Светлый фон

И все же, когда я снова обращаю свое внимание на внутреннюю часть чаши, я не могу не задаться вопросом, откуда взялась эта странная сцена. Почему это с самого начала казалось таким реальным?

Должна признаться самой себе, я не ожидала, что это произойдет именно так. Когда Совет Богов впервые обсуждал раскрытие моего наследия Божественной крови, я предполагала, что это произойдет на глазах у всех, на публичной церемонии. Уединенность этой комнаты и личное присутствие шести членов Совета Богов, окружающих меня, заставляют меня задуматься, не было ли все это ложью с самого начала.

Я не уверена, готова ли я узнать правду, но когда Трифон отходит от своей колонны, делая шаг вперед, извлекая из ниоткуда длинный, зловещего вида клинок серы — кинжал, невидимый в одно мгновение, а затем в следующее оказывается в его руке — мое сердце бешено колотится от осознания того, что я здесь ничего не контролирую.
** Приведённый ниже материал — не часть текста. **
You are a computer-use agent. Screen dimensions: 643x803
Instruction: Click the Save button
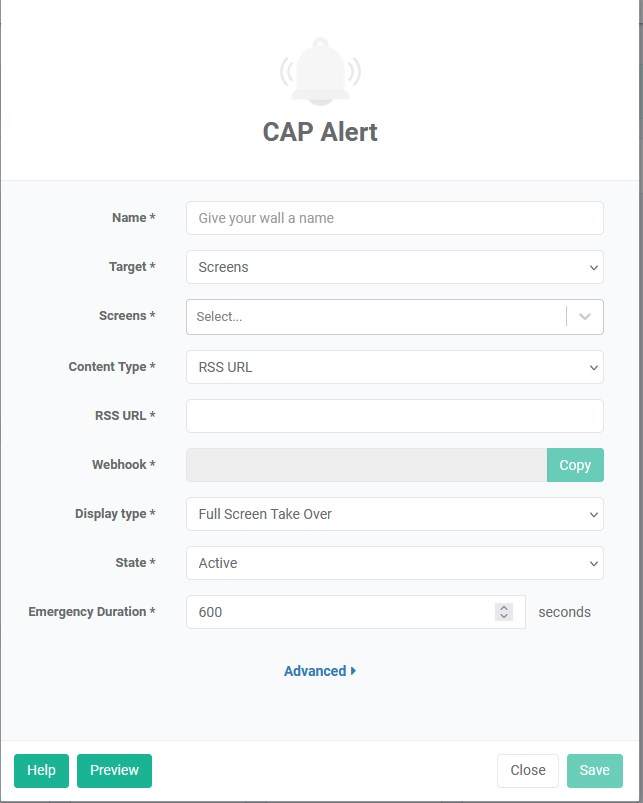(x=595, y=770)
Что бы Боги не узнали о моей крови, это решит мою судьбу… Будь то жизнь или смерть.

Глава 36

Глава 36

Кайра

Кайра

 

 

 

 

 

— Протяни свою руку над чашей. — Слова Трифона — кошмар наяву. Не потому, что он размахивает этим кинжалом из серы с такой легкостью, что не может быть и речи о том, насколько искусно он им владеет, а потому, что я делаю так, как он говорит.
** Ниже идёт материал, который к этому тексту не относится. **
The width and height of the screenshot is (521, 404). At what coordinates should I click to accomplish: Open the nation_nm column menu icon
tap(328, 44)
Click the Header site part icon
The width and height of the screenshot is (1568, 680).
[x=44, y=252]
Точно так же, как мои ноги двигались без моего согласия, двигается и моя рука. Как я могу когда-либо надеяться убить этого человека — это могущественное Божество, — если один звук его голоса подчиняет мое тело, заставляя без колебаний выполнять его команды?
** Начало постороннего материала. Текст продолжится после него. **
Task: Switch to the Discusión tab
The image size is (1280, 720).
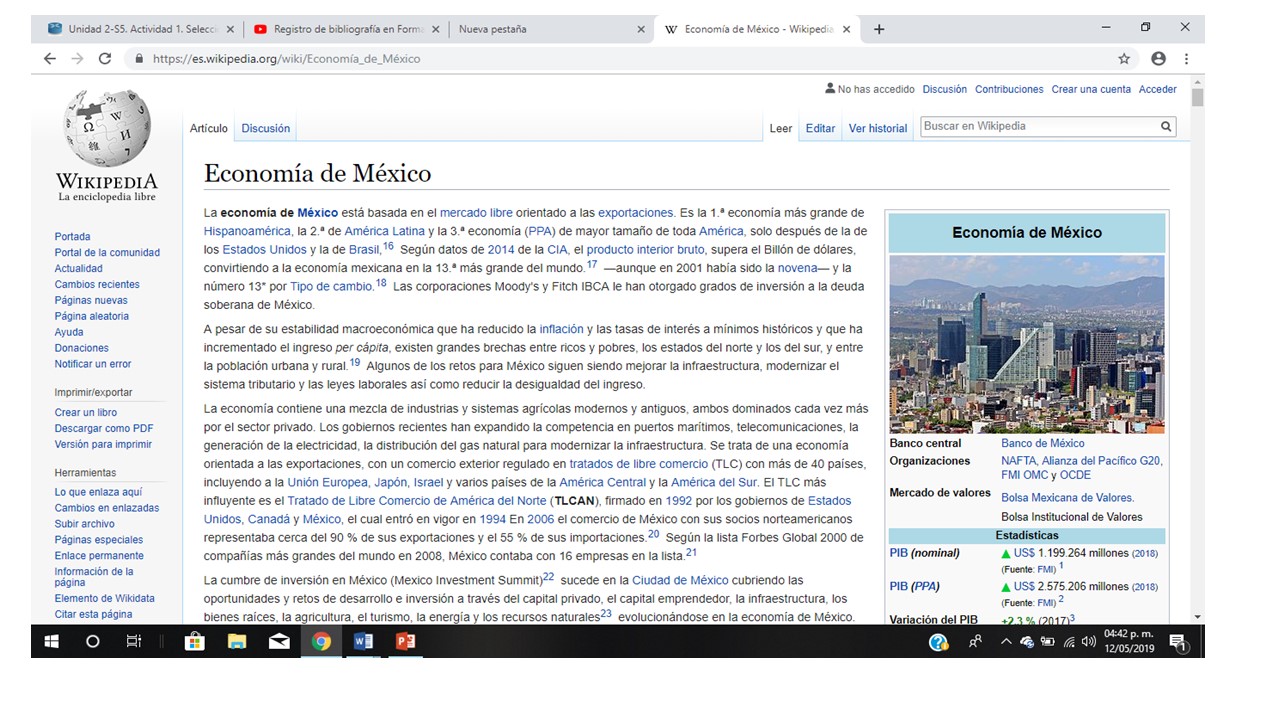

Моя рука поднимается над отверстием чаши, и Трифон наклоняется вперед, берет мое запястье в свои руки и поворачивает его так, чтобы мое предплечье было вытянуто поперек разъема. Мой живот прижимается к краю камня, и снова образы окровавленных тел и мертвых глаз мелькает перед моим взором. Я прикусываю язык, пока не ощущаю привкус ржавчины и сырого мяса. Мой разум — безопасное место. Так было всегда. Мое убежище, когда я была привязана к стульям в штаб-квартире Преступного Мира и избита только по той простой причине, что мне нужно было понять боль, чтобы справиться с ней.

Боль становится чем-то другим, когда ты признаешь, что за ней нет реальной логики. Разум борется, чтобы понять, найти способ избежать этого в будущем, и когда становится ясно, что за самой мрачной из мук нет ни причины, ни смысла, — она трескается.

Кровь заливает мой язык, когда Трифон поворачивает кинжал из серы лезвием вниз и рассекает мое запястье. Резкий дискомфорт от раны заставляет меня громко ахнуть, но моя рука не отдергивается назад, как следовало бы. Она удерживается в подвешенном состоянии благодаря Божественной силе Царя Богов, стоящего передо мной. Мое дыхание становится прерывистым, когда капли пота выступают у меня на лбу, а затем сползают к вискам. Незнакомая тошнота пускает корни в моем желудке, когда я смотрю, как моя собственная рубиново-красная кровь стекает по бледной плоти в каменную чашу между мной и Царем Богов.